Sejak mulai adanya kasus Jamaah Ahmadiyah NTB pada 2006 lalu, Komnas Perempuan terus mendorong pemenuhan tanggung jawab negara dalam perlindungan hak-hak warga negara khususnya perempuan untuk bebas dari kekerasan dan diskriminasi. Antara lain, melakukan pemantauan kondisi penyerangan, melakukan Laporan Pemantauan tentang Perempuan dan Anak Ahmadiyah Mengalami Diskriminasi Berlapis pada Mei 2008, dan mengintegrasikan laporan kondisi perempuan Ahmadiyah dalam berbagai laporan Komnas Perempuan kepada Pemerintah Indonesia dan publik, serta ke komite HAM PBB di antaranya Laporan ke Komite CERD, Laporan ke Komite CEDAW, laporan Universal Periodic Review (UPR);
Selain itu, menurut Masruchah, Komnas Perempuan pada bulan Desember ini juga akan bertemu dengan Tim Pelapor Khusus yang diketuai oleh Shinta Nuriyah Wahid. Sebelumnya Komnas Perempuan juga telah megadakan pelatihan/ workshopdengan Sekda dan Biro Hukum NTB.
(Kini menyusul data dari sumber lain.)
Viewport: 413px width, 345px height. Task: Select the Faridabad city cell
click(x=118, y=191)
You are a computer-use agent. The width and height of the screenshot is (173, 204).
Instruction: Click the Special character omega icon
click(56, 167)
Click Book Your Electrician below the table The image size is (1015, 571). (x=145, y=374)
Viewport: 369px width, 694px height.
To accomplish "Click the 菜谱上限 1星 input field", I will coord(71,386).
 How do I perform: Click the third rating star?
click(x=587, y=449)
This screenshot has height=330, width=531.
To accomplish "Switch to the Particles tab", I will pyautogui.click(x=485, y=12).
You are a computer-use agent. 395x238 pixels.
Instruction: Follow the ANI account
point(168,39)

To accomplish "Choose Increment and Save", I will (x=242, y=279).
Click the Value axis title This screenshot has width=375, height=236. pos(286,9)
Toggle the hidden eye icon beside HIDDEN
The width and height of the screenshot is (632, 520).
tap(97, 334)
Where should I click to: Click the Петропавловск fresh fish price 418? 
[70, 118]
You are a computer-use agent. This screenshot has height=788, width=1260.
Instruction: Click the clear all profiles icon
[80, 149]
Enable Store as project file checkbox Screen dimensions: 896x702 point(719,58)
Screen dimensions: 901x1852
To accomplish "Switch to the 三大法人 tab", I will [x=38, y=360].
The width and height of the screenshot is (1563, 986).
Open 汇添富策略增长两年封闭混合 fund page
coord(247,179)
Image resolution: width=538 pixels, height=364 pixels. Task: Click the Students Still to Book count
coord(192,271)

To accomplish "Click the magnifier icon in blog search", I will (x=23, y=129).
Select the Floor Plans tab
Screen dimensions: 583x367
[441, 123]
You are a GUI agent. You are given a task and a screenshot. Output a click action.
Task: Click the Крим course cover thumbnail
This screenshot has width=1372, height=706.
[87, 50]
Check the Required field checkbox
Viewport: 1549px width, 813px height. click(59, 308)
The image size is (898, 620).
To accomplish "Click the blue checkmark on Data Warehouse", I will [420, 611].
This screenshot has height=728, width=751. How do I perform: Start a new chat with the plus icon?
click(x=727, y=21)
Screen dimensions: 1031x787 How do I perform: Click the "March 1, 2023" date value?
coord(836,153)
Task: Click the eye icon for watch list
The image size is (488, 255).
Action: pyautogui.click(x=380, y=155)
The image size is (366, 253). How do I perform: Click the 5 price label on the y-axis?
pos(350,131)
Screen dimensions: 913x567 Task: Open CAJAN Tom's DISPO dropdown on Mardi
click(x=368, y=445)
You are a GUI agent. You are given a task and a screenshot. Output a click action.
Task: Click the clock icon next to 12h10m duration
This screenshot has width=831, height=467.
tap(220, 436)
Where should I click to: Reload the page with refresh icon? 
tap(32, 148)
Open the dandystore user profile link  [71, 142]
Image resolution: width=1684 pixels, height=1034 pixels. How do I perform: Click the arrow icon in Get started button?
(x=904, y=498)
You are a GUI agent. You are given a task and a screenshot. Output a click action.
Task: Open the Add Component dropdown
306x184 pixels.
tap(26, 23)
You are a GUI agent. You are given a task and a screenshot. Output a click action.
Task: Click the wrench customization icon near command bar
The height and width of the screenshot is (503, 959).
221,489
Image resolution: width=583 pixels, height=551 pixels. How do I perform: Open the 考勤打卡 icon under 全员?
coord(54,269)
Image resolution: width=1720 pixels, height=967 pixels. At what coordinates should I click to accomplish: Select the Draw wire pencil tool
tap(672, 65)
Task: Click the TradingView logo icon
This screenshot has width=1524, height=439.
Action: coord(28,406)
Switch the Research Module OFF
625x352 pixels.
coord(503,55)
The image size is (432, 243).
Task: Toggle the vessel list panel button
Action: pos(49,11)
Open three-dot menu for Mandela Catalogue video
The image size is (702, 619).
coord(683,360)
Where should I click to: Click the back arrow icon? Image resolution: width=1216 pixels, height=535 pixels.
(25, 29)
Jamaah Ahmadiyah NTB telah menjadi pengungsi selama 13 tahun. Setidaknya terdapat 9 kali penyerangan dalam skala besar yang telah mereka alami. Penyerangan terhadap Jamaah Ahmadiyah NTB yang dianggap terbesar dan banyak diliput media adalah pada tahun 2002. Dari sejumlah pengalaman akan penyerangan tersebut, maka tiap kali mengendus akan adanya serangan, beberapa perempuan memiliki kebiasaan menggali tanah di sekitar rumah mereka dan menguburkan beberapa peralatan rumah tangga mereka. Harapannya ketika serangan dirasa mulai reda, mereka kembali mengambil dan menggunakannya kembali.*[BK]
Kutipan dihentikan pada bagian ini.